The Wall Street Journal has reported that major banks masked their risk levels in the past five quarters by temporarily lowering their debt just before reporting it to the public.

The report is based on data from the Federal Reserve Bank of New York. "A group of 18 banks - which includes Goldman Sachs Group Inc, Morgan Stanley, JP Morgan Chase & Co, Bank of America Corp and Citigroup Inc - understated the debt levels used to fund securities trades by lowering them an average of 42 per cent at the end of each of the past five quarterly periods," the daily said.
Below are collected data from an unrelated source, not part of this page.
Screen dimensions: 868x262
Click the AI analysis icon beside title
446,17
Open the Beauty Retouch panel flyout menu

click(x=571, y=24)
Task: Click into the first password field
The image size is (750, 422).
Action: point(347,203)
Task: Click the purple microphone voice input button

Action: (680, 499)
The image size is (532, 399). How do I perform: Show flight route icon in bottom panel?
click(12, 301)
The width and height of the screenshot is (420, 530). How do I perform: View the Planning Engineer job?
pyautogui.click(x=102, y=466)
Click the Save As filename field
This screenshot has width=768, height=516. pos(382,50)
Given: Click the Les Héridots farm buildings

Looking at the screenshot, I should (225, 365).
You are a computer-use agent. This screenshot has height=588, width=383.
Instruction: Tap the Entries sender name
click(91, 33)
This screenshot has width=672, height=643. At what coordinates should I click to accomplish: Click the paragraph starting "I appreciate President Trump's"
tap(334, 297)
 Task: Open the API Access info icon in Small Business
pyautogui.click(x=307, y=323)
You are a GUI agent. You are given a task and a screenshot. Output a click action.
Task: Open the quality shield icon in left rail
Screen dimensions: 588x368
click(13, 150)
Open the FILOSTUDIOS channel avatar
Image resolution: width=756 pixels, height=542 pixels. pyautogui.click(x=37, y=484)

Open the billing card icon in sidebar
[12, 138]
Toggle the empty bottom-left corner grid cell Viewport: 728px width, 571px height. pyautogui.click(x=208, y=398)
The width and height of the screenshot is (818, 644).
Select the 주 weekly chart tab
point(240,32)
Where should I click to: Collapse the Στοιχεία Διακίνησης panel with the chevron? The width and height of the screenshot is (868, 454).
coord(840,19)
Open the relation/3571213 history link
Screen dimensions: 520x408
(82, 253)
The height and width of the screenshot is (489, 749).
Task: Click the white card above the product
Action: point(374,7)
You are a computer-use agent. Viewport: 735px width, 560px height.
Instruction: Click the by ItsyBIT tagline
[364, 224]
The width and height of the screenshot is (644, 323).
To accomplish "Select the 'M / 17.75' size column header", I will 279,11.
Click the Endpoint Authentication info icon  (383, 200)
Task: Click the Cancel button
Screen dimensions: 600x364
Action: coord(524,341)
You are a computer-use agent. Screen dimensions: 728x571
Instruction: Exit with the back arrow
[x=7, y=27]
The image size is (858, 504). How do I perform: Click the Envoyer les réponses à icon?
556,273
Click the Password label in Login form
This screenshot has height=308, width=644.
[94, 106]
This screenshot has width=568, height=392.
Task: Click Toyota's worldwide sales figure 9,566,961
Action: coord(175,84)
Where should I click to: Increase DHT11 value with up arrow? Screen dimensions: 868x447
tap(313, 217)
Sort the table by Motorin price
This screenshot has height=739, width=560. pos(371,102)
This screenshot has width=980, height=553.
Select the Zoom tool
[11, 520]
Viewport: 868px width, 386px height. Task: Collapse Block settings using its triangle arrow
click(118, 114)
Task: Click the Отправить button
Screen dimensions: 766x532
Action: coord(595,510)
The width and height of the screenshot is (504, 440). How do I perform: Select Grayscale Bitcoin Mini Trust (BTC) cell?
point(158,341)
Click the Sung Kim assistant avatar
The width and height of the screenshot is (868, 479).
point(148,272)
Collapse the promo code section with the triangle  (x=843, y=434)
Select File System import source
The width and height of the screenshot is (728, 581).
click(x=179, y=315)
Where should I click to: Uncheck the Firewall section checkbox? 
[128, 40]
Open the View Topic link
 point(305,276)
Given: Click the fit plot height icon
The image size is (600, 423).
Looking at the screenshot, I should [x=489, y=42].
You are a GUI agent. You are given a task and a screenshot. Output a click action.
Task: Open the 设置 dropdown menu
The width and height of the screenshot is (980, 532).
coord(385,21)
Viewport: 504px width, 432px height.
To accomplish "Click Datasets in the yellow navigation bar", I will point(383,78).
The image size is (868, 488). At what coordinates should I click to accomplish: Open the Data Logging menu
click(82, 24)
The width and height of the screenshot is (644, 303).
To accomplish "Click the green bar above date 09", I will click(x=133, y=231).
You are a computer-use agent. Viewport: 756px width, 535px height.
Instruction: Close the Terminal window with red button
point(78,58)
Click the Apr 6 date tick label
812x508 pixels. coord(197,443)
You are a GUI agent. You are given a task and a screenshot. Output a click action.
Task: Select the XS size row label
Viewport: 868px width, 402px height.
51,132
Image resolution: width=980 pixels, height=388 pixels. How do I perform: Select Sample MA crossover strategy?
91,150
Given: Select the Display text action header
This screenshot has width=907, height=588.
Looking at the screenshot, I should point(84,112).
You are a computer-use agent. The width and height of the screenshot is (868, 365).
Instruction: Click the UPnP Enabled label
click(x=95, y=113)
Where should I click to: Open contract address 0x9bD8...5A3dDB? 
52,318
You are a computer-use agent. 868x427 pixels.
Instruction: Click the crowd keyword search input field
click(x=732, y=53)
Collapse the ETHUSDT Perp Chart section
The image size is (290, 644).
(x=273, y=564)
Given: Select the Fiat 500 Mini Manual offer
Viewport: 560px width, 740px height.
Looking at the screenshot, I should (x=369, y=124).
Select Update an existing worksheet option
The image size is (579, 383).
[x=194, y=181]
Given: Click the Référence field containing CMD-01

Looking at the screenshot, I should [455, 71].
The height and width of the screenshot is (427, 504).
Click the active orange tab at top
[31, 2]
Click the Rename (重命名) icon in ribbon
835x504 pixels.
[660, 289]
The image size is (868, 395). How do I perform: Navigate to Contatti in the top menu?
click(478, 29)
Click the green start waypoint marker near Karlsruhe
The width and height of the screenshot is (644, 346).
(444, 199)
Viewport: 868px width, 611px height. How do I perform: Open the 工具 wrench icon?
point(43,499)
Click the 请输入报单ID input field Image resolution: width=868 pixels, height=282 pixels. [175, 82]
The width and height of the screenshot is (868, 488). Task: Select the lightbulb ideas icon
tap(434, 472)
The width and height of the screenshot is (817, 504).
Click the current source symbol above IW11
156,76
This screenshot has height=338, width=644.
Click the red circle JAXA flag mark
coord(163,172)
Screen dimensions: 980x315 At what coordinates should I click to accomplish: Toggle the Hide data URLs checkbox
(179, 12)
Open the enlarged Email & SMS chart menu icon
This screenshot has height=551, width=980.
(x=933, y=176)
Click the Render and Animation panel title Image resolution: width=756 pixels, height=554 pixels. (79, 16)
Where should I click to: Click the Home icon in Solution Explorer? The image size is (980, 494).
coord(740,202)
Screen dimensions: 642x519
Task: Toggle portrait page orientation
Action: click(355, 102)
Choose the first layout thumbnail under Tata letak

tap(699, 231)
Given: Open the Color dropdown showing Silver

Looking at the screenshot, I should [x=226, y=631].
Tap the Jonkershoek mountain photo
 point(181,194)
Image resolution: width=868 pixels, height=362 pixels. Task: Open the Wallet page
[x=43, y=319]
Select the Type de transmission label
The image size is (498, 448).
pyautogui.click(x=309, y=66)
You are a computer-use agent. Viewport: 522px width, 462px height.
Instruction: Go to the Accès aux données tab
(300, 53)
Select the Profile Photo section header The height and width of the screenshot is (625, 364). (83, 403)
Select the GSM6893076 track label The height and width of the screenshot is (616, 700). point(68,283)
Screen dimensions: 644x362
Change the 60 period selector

According to the publication, these banks, that publicly release debt data each quarter, then boosted the debt levels in the middle of successive quarters. Extravagant borrowing by banking firms was one of the main reasons for the ravaging financial meltdown, that saw the failure of Lehman Brothers and Bear Stearns, among others.

The Wall Street Journal noted that since the meltdown, banks have become more sensitive about showing high levels of debt and risk, worried that their stocks and credit ratings could take a beating. "That practice, while legal, can give investors a skewed impression of the level of risk that financial firms are taking the vast majority of the time," the report said.

http://business.rediff.com/report/2010/apr/09/us-banks-reduced-debt-levels-to-mask-risks.htm

Horn
9th April 2010, 01:34 PM
First off, how do they manage that?

Secondly, is it legal?

Thirdly, how is it I've become so confused? ???